Preparation & Dosage
Clinically studied doses typically contain 2×10^9 CFU per dose. Oral administration: Daily capsules for 90 days to 3 months. Vaginal administration: 5 daily doses followed by twice weekly for 11 weeks, or as directed. Both oral and vaginal routes have shown effectiveness for colonization and symptom improvement. Consult a healthcare provider before starting any new supplement.
Synergy & Pairings
Boric acid (600 mg vaginal suppositories) pairs synergistically by lowering vaginal pH and disrupting biofilms of Gardnerella vaginalis and Candida species, creating a less competitive environment that supports L. crispatus LMG 9479 colonization via complementary pH-acidification mechanisms.

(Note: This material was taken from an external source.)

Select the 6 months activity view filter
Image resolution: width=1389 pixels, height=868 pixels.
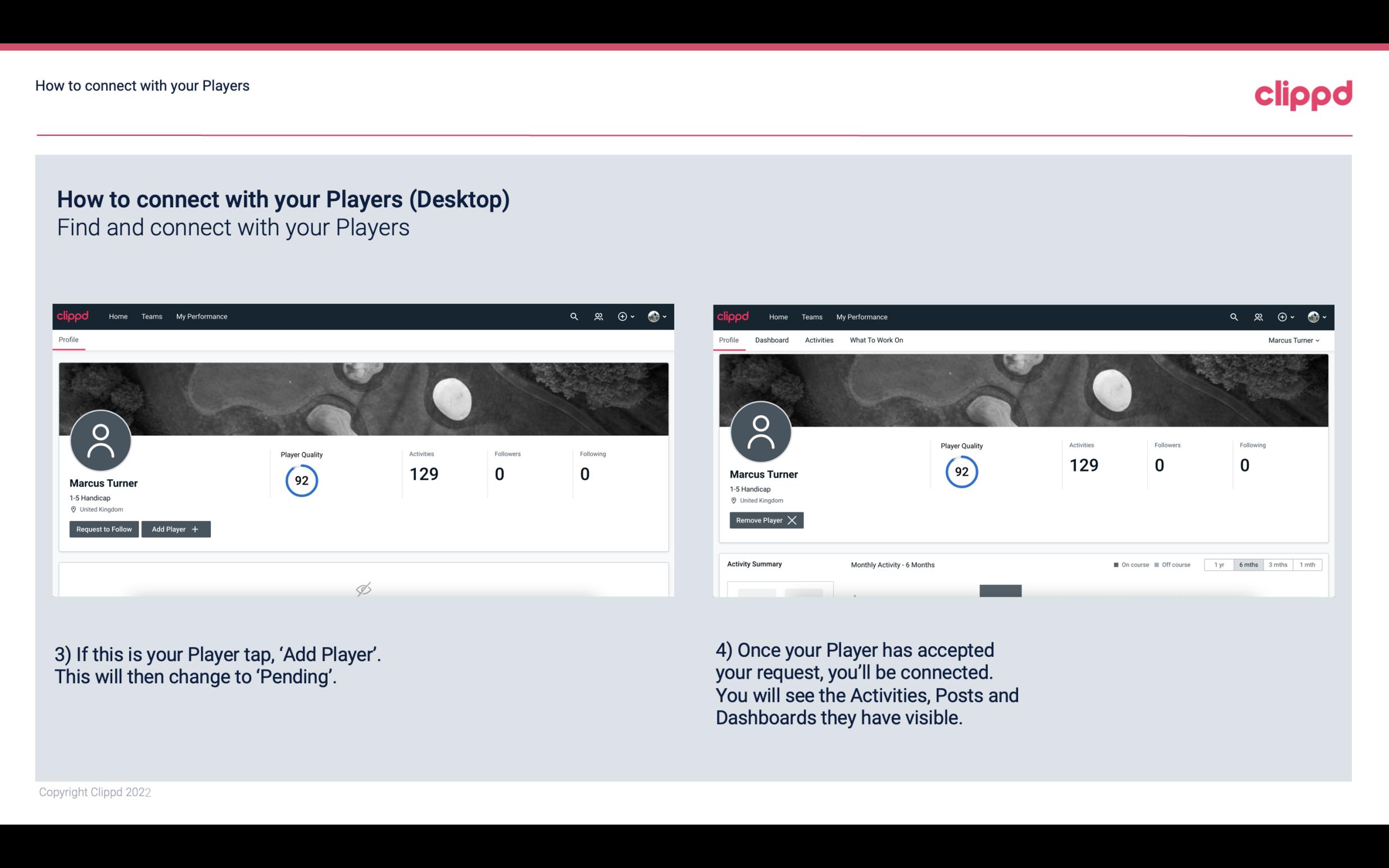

Lactoferrin (bovine or recombinant, 200–250 mg vaginal application) enhances synergy by chelating free iron that anaerobic dysbiotic bacteria require for growth, while also having direct antimicrobial and anti-biofilm properties that reduce pathogen load before or alongside probiotic colonization. Prebiotic substrates such as glycogen or its analog (0.5–1% concentration in formulation vehicles) can serve as a preferential carbon source for lactobacilli, directly fueling L. crispatus metabolic activity and lactic acid output without benefiting competing anaerobes. Additionally, vitamin D3 (systemic supplementation at 2000–4000 IU/day) has been associated with upregulating vaginal epithelial defensin expression and supporting mucosal immune tolerance, which may improve the mucosal niche for sustained L. crispatus adherence and persistence.
Safety & Interactions
Lactobacillus crispatus LMG 9479 is generally well-tolerated with minimal reported adverse effects in clinical trials. Potential side effects may include mild vaginal irritation or temporary changes in vaginal discharge during initial colonization. No significant drug interactions have been documented, though concurrent antibiotic use may reduce probiotic effectiveness. Safety during pregnancy and breastfeeding has not been established in clinical studies, requiring medical supervision for use in these populations.